Your answer must be an exact retyping of the line containing "This screenshot has height=197, width=256." and every line after it through the end of the records below, with no pictures and nothing else.

Items from a data source:
◇ ◇ ◇ ◇ ◇

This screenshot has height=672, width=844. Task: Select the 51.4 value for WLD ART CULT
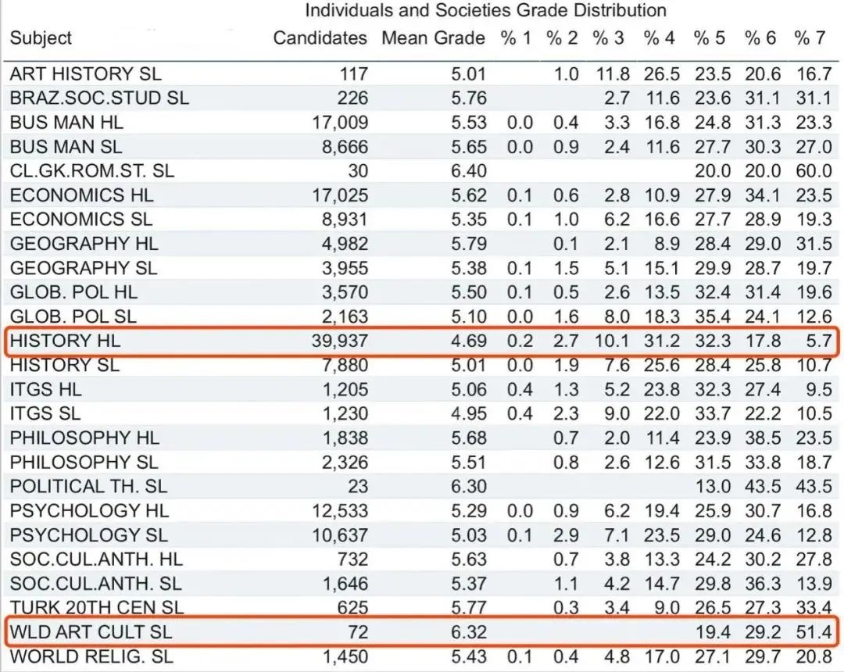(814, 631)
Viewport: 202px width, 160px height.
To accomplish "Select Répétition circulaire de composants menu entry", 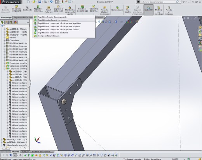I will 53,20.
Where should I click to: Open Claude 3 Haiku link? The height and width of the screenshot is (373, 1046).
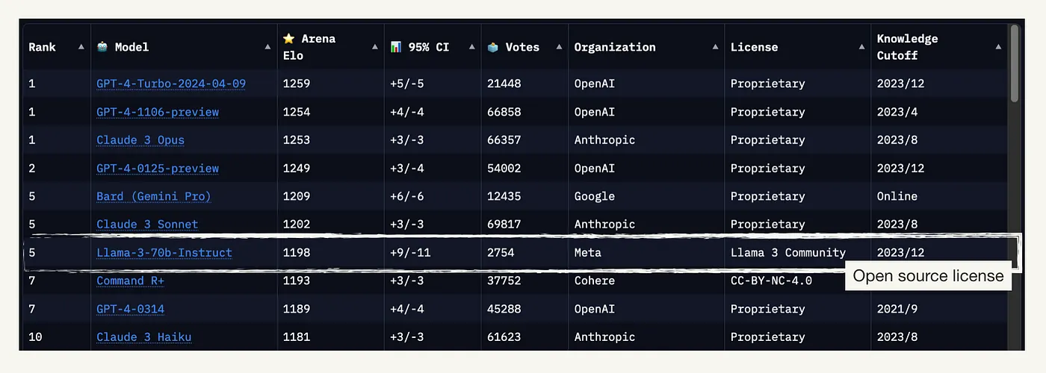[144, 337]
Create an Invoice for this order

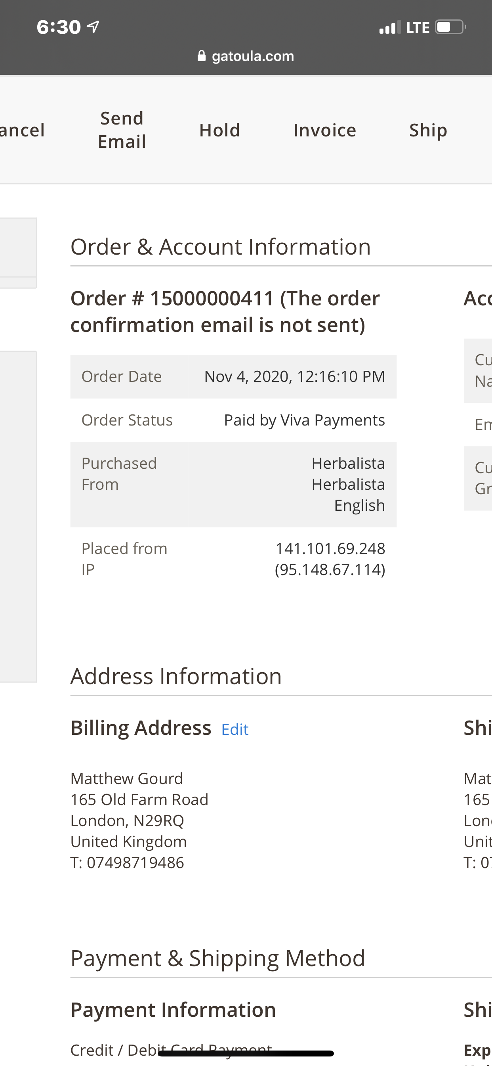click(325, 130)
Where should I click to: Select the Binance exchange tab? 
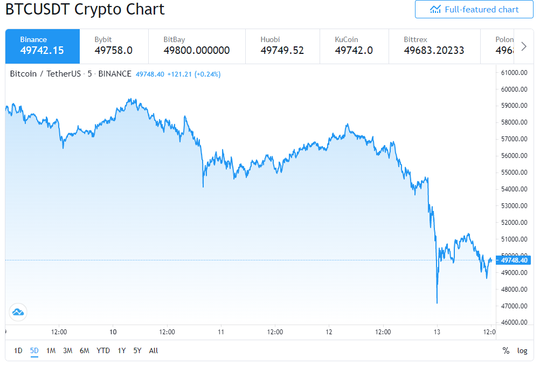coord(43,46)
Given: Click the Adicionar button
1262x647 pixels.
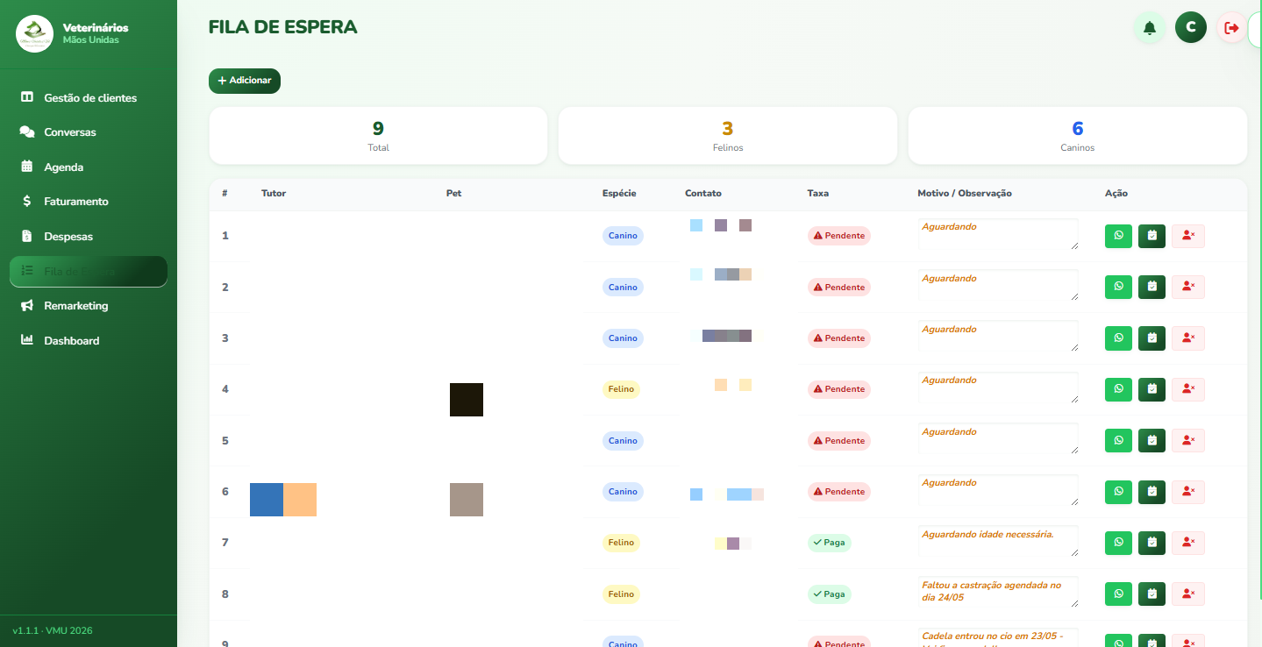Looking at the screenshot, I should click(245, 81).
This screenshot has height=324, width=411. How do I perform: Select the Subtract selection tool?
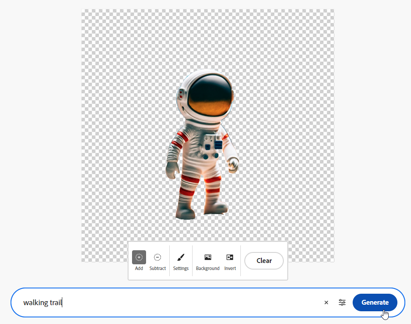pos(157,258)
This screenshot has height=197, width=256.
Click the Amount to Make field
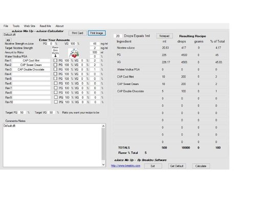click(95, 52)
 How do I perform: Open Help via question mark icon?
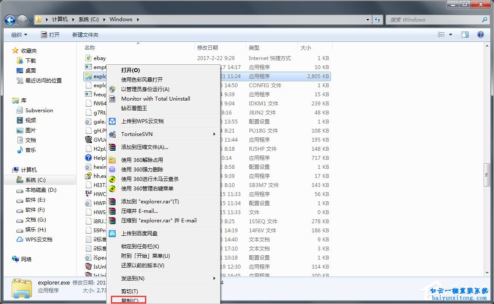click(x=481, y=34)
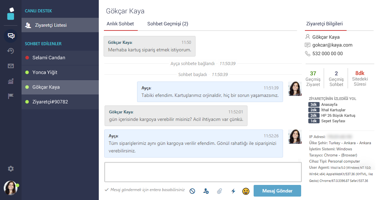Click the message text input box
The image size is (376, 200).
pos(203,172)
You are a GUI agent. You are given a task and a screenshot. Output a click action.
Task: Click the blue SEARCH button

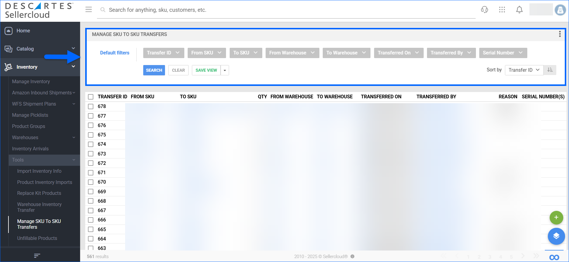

◇ ◇ ◇ ◇ ◇

▶ Task solution
This screenshot has height=197, width=256.
Click the Amount to Make field
click(95, 52)
 How do I perform: Open Help via question mark icon?
click(x=481, y=34)
Click the message text input box
The image size is (376, 200).
pos(203,172)
You are a GUI agent. You are given a task and a screenshot. Output a click action.
Task: Click the blue SEARCH button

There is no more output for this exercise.